══ WORKING DATA ══

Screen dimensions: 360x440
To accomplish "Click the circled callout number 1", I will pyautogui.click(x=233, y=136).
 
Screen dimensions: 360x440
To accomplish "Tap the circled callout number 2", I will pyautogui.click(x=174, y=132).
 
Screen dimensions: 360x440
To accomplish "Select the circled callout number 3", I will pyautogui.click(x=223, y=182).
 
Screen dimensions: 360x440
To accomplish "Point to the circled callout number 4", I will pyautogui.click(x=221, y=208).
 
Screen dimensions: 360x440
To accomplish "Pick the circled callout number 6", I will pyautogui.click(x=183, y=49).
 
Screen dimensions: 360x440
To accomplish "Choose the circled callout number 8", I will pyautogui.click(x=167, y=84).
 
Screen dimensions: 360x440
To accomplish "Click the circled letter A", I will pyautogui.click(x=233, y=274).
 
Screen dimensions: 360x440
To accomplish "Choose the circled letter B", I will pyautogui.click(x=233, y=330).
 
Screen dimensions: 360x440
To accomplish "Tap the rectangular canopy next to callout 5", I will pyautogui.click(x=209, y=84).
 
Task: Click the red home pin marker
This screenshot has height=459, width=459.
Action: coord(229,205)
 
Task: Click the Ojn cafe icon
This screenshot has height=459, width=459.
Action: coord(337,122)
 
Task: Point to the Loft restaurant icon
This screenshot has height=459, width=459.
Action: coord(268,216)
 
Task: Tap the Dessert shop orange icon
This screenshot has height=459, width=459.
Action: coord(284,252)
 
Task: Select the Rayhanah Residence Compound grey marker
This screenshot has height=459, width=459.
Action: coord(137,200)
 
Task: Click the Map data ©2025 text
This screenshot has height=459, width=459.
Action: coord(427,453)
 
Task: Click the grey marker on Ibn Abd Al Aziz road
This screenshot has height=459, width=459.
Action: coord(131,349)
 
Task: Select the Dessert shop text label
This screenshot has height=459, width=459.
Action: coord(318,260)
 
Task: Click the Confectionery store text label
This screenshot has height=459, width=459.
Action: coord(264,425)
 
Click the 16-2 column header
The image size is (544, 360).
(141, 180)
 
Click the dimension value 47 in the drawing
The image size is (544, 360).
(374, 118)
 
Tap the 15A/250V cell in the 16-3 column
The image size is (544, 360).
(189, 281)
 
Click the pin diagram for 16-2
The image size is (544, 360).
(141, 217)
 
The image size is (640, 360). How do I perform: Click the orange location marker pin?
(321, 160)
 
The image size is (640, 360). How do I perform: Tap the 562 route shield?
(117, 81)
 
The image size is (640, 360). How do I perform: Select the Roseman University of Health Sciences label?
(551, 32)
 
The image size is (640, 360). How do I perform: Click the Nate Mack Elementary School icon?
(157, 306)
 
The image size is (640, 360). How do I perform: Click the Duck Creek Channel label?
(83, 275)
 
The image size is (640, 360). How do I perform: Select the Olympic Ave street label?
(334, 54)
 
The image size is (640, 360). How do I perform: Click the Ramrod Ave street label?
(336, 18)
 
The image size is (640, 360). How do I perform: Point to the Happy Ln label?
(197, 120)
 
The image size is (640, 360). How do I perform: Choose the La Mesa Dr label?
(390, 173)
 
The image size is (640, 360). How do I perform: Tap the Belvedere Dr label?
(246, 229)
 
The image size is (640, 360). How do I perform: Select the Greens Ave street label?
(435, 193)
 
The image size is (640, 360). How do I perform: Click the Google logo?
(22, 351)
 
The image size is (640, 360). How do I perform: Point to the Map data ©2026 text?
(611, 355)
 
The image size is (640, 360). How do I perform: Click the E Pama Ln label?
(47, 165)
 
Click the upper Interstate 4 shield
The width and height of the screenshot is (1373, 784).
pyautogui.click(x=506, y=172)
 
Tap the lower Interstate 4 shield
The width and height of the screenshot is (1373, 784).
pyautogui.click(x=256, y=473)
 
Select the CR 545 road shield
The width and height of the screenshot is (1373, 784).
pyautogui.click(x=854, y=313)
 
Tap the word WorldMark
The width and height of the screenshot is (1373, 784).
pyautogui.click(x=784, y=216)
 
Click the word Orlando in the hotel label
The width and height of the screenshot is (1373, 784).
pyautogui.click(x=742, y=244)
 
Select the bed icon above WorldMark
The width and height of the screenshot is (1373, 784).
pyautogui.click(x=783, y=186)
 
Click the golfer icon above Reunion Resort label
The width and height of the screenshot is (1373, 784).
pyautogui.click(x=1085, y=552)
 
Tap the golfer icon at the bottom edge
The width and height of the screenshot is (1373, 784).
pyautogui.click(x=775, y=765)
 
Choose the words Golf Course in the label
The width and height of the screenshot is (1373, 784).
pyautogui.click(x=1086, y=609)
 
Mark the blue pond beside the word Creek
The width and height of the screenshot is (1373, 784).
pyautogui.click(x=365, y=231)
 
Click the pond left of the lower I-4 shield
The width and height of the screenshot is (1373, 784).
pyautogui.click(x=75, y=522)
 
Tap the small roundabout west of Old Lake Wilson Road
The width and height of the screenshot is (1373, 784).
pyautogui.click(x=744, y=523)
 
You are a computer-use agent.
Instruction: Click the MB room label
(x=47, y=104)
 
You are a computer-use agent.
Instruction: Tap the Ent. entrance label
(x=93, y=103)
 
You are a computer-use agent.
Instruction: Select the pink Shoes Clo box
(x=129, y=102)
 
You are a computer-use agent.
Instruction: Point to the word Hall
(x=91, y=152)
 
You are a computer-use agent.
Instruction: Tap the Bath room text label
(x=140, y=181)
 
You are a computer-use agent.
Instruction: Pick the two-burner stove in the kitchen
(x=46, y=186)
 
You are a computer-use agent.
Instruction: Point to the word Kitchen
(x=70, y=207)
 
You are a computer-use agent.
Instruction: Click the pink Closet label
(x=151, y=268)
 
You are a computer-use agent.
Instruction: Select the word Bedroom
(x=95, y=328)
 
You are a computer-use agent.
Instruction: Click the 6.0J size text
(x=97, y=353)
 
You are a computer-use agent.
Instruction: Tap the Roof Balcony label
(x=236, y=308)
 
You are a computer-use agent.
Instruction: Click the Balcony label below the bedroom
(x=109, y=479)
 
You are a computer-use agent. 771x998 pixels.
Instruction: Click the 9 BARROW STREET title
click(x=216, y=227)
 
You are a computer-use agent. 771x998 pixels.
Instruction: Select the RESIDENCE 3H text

═══

- WHAT YOU SHOULD DO: How many lines in the listing above contain the string "Action"? Reply with the number alone.

- ANSWER TO THIS PROBLEM: 9